In other words, whatever rational strategy we take, this is exactly what has killed all previous civilizations; if we escape to Aleppo, Death will meet us there. In the original problem, Death is omniscient; in the case of the Fermi paradox, the omniscience is replaced by our typicality and mediocrity reasoning: as we are typical, we will make all the same mistakes.
In the attempt to cheat Death, to escape the typical Great Filter, we (assuming here some form of global policy coordination is solved) could take random strategy in the future. For example, we could use a random generator to choose which technologies to develop and which to abandon. In that case, we have a chance not to develop one dangerous technology which is the universal killer.
But what if this random strategy is the filter itself? That is, what if abandoning some technologies will make our civilization impaired and contribute to the extinction? In that case, we could implement a meta-random strategy. At first, we use a random coin to choose: should we try the random-abandoning strategy at all, or go ahead without any “anthropic updates”?
Now let’s try to estimate the success probability of the random strategy. If this strategy were very effective—for example, if it would save 1 of 10 civilizations, while the total number of the civilizations who got to our level of sophistication in the observable universe is 100—we would still expect to observe 10 civilizations (and as other civilizations will observe each other, they will not implement the strategy, as there is no Fermi paradox for them).
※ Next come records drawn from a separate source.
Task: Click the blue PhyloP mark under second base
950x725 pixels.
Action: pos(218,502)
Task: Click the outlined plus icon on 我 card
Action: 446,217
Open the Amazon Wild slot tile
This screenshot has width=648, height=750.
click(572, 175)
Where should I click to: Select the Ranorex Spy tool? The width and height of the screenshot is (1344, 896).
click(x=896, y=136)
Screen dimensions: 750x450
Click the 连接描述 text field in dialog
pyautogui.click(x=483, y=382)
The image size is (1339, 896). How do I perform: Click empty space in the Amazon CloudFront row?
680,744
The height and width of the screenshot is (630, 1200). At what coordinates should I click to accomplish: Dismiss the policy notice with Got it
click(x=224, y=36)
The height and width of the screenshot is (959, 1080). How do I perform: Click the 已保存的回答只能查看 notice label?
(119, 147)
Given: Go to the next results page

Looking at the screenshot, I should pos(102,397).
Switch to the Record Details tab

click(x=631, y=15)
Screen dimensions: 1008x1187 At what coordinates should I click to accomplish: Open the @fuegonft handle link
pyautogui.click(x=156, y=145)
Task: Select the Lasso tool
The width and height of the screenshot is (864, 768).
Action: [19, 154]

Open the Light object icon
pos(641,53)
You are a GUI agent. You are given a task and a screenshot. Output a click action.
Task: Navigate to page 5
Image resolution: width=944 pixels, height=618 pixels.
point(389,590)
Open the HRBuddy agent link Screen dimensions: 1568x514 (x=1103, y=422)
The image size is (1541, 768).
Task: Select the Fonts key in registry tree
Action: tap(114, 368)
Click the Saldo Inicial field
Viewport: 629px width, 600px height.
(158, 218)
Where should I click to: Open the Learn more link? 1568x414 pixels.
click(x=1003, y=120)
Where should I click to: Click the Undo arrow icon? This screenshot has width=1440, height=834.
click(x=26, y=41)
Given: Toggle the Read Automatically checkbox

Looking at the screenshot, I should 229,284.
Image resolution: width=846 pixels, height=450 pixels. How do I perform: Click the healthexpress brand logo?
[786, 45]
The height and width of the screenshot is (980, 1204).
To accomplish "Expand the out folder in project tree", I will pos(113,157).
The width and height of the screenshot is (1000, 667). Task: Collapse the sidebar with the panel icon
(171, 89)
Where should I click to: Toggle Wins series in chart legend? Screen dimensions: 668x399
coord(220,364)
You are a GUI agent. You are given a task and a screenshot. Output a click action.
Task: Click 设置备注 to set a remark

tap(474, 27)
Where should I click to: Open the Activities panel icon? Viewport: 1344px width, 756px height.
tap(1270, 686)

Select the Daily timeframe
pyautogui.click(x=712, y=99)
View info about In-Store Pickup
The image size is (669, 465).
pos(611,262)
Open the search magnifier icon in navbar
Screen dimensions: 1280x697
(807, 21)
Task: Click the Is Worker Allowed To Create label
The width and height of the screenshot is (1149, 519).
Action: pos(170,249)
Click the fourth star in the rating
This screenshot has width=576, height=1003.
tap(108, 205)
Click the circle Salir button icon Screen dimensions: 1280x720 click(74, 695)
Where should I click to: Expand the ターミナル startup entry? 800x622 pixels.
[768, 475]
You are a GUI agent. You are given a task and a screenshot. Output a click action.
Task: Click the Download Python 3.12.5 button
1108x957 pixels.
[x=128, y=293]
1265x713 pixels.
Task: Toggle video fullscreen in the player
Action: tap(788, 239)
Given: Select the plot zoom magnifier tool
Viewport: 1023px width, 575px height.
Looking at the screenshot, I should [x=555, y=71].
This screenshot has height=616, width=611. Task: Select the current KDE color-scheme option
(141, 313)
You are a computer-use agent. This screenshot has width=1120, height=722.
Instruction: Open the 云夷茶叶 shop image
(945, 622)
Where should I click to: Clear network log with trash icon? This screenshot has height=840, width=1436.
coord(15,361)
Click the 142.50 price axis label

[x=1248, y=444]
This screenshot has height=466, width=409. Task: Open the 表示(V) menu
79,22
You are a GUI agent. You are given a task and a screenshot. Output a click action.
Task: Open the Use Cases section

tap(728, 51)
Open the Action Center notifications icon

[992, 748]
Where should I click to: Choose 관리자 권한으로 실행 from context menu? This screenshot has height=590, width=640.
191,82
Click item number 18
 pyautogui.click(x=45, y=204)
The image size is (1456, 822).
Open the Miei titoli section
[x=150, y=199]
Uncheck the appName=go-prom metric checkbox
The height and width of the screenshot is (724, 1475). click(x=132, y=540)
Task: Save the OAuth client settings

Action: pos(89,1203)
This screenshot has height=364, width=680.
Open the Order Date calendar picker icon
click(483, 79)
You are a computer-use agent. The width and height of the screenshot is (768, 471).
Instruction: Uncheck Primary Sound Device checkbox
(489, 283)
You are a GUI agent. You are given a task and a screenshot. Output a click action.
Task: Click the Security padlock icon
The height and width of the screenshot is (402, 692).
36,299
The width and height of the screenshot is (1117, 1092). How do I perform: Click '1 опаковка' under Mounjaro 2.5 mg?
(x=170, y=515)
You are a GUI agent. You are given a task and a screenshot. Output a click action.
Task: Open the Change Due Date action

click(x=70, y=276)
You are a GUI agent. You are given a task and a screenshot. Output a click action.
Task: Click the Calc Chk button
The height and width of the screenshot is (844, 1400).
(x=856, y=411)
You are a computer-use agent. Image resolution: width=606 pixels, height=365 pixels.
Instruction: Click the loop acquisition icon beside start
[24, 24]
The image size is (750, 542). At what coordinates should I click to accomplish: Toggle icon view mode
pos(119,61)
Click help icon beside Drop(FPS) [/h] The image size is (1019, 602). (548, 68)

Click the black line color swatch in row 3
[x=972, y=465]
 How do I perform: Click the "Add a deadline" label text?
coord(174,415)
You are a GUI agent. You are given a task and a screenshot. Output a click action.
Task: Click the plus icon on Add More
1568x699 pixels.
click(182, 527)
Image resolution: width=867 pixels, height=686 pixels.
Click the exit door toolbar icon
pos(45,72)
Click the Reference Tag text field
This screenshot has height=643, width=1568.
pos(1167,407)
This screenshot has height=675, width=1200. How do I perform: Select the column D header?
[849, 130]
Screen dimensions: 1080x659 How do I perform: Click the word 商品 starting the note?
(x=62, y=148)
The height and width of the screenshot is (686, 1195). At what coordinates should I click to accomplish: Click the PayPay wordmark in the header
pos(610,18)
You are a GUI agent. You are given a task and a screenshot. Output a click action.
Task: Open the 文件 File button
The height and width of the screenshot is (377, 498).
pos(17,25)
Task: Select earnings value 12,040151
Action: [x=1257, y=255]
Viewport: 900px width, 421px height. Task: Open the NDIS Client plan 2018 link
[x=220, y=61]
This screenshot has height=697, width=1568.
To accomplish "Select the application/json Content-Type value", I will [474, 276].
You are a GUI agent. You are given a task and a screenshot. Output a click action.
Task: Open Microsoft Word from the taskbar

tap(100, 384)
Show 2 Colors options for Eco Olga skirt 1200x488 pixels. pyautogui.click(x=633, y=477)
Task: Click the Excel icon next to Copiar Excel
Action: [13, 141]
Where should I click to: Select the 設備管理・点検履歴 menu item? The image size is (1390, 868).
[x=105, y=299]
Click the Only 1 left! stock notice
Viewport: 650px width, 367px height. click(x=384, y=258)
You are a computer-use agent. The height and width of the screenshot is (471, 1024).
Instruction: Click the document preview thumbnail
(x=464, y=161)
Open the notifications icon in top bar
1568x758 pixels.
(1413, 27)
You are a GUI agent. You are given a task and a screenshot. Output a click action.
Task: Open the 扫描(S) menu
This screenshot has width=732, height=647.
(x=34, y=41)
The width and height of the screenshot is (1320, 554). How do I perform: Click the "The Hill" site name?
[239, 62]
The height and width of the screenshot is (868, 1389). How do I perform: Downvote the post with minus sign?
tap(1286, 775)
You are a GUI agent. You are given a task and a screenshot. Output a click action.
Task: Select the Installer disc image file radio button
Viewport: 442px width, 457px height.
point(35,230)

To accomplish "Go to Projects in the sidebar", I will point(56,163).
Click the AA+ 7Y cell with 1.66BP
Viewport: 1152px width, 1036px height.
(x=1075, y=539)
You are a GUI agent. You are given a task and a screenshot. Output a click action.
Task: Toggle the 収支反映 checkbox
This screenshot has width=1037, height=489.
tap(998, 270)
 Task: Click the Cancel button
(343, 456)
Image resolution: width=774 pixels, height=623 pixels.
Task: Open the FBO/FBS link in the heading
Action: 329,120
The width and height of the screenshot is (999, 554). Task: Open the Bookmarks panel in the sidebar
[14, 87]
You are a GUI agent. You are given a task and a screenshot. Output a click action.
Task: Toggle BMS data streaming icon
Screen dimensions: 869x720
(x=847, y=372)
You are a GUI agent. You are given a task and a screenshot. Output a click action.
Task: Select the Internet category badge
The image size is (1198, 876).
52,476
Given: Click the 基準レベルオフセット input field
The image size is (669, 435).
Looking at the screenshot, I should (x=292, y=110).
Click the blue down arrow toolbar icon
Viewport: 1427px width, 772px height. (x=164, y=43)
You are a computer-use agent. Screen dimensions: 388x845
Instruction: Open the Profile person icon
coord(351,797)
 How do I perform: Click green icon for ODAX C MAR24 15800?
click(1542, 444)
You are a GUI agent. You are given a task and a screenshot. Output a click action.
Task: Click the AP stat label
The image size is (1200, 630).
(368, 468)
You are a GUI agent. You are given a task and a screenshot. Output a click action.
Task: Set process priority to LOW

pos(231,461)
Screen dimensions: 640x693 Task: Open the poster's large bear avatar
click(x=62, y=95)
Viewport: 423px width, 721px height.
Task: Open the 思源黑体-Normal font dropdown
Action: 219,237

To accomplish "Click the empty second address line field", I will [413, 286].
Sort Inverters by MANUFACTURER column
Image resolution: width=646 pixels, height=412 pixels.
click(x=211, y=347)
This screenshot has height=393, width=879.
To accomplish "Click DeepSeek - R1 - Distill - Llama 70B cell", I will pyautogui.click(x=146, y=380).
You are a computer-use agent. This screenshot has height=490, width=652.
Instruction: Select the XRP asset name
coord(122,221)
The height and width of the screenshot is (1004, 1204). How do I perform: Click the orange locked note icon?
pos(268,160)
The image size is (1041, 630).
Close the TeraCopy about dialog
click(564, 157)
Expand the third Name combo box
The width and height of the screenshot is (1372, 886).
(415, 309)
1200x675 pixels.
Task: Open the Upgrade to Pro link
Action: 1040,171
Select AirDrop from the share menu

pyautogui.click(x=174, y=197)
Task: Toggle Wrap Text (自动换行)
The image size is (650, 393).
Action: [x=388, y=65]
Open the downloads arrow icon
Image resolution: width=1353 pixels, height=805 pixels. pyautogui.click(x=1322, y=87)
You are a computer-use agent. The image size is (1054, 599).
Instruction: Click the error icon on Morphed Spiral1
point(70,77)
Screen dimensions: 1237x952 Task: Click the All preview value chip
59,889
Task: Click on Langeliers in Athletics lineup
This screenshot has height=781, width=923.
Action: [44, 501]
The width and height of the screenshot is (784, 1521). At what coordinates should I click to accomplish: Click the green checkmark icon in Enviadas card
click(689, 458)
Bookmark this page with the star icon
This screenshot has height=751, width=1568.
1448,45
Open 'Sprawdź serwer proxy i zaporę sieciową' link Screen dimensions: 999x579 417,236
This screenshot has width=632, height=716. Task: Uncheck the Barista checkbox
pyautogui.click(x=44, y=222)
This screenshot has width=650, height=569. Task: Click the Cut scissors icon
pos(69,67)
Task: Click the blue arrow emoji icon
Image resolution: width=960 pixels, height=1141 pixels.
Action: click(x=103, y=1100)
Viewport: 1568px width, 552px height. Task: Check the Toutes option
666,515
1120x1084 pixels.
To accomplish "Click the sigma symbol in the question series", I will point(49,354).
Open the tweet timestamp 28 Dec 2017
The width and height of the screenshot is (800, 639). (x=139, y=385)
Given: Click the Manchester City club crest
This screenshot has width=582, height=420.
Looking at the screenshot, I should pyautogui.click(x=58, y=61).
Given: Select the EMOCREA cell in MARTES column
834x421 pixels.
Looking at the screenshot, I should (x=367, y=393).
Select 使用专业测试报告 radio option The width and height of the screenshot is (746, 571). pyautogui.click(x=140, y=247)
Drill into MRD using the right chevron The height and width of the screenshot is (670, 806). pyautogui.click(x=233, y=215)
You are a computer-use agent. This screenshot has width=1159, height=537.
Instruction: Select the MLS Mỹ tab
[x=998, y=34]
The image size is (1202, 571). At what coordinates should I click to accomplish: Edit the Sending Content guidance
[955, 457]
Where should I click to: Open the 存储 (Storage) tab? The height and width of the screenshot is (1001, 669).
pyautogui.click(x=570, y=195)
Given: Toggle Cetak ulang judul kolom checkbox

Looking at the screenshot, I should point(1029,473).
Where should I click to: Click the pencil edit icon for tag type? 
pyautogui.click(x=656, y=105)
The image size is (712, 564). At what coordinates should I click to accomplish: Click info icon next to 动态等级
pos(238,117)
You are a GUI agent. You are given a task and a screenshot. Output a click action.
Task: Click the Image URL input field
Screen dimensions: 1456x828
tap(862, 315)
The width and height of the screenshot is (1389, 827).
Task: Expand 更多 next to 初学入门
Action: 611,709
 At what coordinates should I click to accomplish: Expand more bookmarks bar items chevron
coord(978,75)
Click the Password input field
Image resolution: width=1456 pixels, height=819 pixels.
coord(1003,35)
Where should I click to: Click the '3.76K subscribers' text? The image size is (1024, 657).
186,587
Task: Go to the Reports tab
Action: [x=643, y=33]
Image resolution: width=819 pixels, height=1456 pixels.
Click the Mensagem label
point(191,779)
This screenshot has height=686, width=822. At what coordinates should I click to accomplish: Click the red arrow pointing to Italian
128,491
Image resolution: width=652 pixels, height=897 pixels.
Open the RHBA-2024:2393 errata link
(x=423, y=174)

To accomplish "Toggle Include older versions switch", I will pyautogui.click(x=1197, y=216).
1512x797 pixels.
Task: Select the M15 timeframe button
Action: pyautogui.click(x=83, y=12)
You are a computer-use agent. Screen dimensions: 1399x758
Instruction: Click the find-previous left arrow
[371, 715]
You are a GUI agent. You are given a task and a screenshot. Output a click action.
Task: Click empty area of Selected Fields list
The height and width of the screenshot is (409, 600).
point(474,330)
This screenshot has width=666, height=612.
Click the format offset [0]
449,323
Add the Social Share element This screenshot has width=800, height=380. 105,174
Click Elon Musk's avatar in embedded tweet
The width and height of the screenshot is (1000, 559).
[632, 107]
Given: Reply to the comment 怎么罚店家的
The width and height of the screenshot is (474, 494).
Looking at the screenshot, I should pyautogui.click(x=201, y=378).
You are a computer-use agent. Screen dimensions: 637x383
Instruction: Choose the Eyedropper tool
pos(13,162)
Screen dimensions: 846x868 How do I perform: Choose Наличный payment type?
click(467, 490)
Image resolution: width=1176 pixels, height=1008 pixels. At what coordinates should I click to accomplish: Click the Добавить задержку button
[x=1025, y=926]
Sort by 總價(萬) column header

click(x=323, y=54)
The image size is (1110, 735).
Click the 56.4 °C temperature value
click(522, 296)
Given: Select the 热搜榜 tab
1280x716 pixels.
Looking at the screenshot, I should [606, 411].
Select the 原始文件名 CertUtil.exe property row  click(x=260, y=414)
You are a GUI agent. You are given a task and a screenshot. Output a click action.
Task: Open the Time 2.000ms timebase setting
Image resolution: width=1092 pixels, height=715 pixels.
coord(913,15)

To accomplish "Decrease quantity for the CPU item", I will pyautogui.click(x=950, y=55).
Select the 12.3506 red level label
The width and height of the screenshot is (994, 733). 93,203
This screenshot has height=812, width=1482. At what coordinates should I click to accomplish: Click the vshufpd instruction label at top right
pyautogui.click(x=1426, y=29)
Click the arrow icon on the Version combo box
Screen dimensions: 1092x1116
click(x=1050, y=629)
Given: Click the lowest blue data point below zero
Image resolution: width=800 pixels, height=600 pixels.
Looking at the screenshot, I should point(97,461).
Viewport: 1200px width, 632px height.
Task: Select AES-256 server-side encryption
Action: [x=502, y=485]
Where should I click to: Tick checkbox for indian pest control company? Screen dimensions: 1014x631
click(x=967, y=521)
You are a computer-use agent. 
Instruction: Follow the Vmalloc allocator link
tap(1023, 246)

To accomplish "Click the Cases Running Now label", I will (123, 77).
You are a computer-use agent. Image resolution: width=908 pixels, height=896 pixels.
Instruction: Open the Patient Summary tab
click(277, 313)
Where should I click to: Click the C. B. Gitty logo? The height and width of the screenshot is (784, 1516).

So, if the strategy were very effective, there would be no Fermi paradox, and no need for such a strategy. Thus, the strategy make sense if it gives survival probability only 1/N, where N is total number of civilizations in the past light cone which perished because of late Great Filter. In other words, if we expect that the past light cone had 100 civilizations, all of which met their demise, we should choose around 7 (as 27=128) random binary choices in our strategy, and we will, at best, have 0.01 chance of survival—which is better than 0, but is still very small (assuming that wrong random choice will destroy us).
Now, we could use the same logic not for escaping the Great Filter, but for explaining the observable Fermi Paradox. If almost all civilizations try random strategies, they mostly perished, exactly because they tried non-optimal behavior. Thus, the Fermi paradox becomes a self-fulfilling prophecy. Why would civilization agree on such a seemingly reckless gamble? Because this replaces the unknowable probability of survival with a small but fixed probability to survive. However, in the case of meta-randomness cheating, this is not an explanation to the Fermi paradox, as at least half of civilizations will not try any cheating at all.
Surely, this is an oversimplification, as it ignores other explanations of the Fermi paradox, like Rare earth, which are more favorable for our survival (but presumably less likely if we accept Grace’s version of the Doomsday argument).